Stored items:
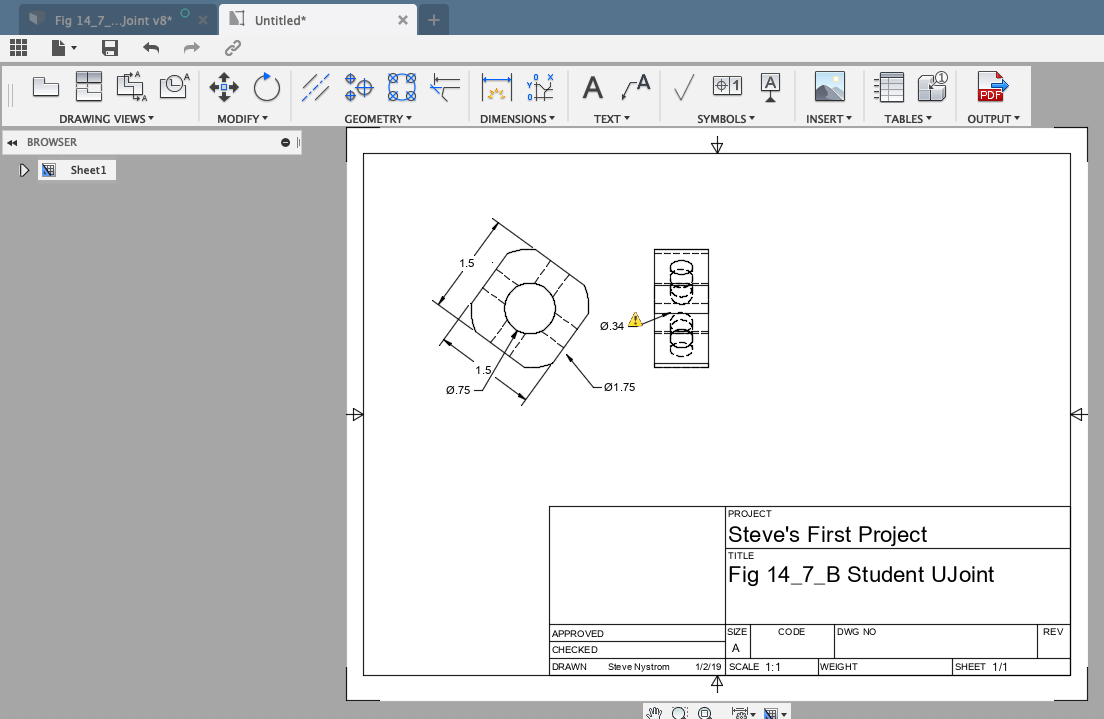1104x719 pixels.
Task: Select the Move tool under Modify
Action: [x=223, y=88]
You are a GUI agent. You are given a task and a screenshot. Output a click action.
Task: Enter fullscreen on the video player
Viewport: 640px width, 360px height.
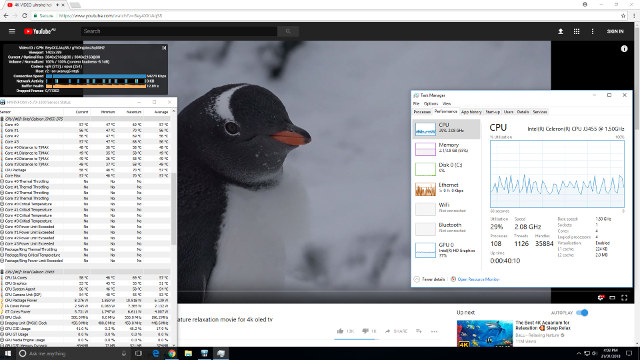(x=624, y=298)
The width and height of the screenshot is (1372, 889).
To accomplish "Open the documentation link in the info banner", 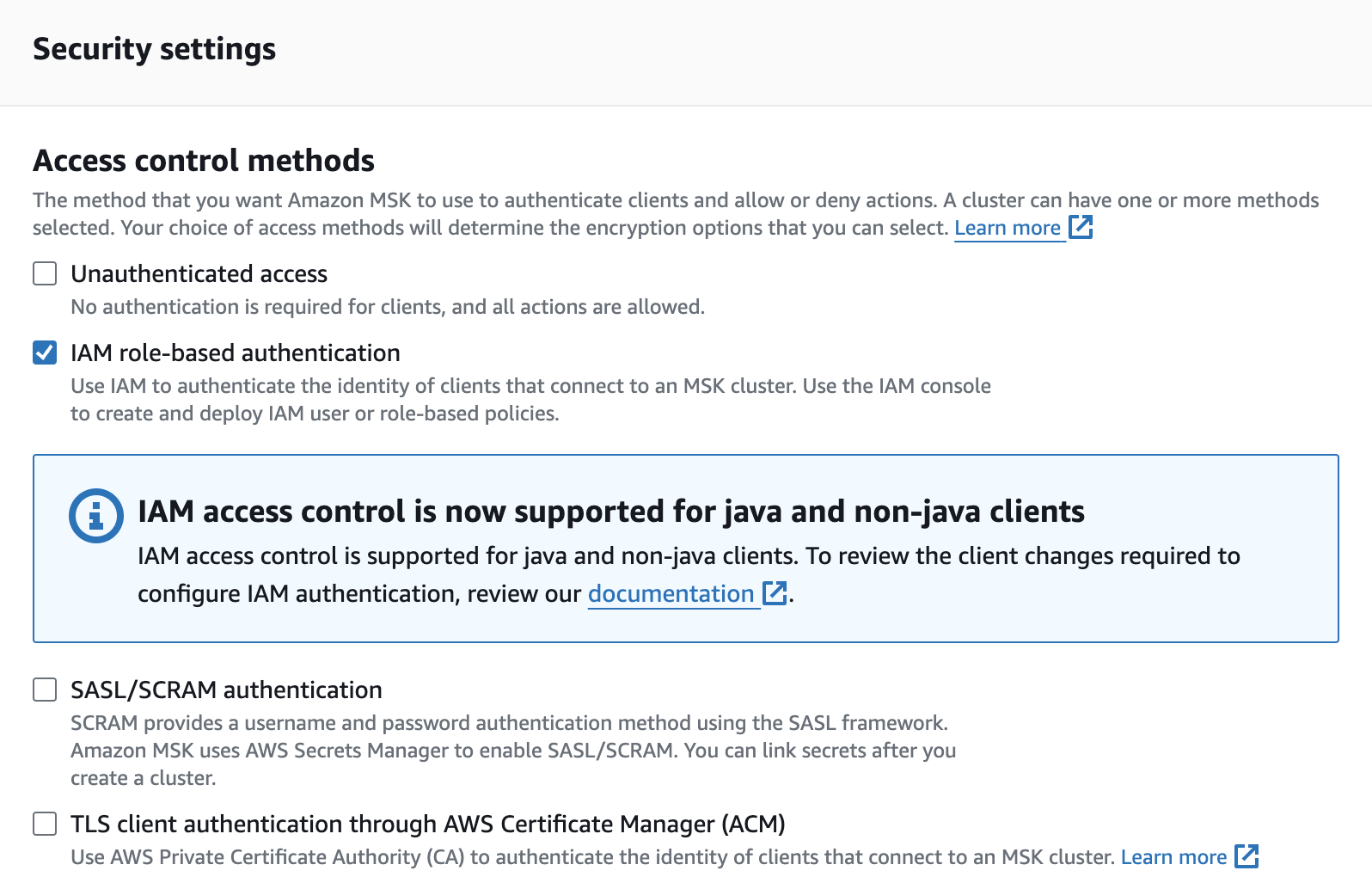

**Instructions to follow**
Your task is to retype, exactly and only, the lines from the line holding "The width and" through the final line of the data above, with both ends kept. Drop the pictures.

**Output below**
The width and height of the screenshot is (1372, 889).
To accomplish "Open the documentation link in the info banner", 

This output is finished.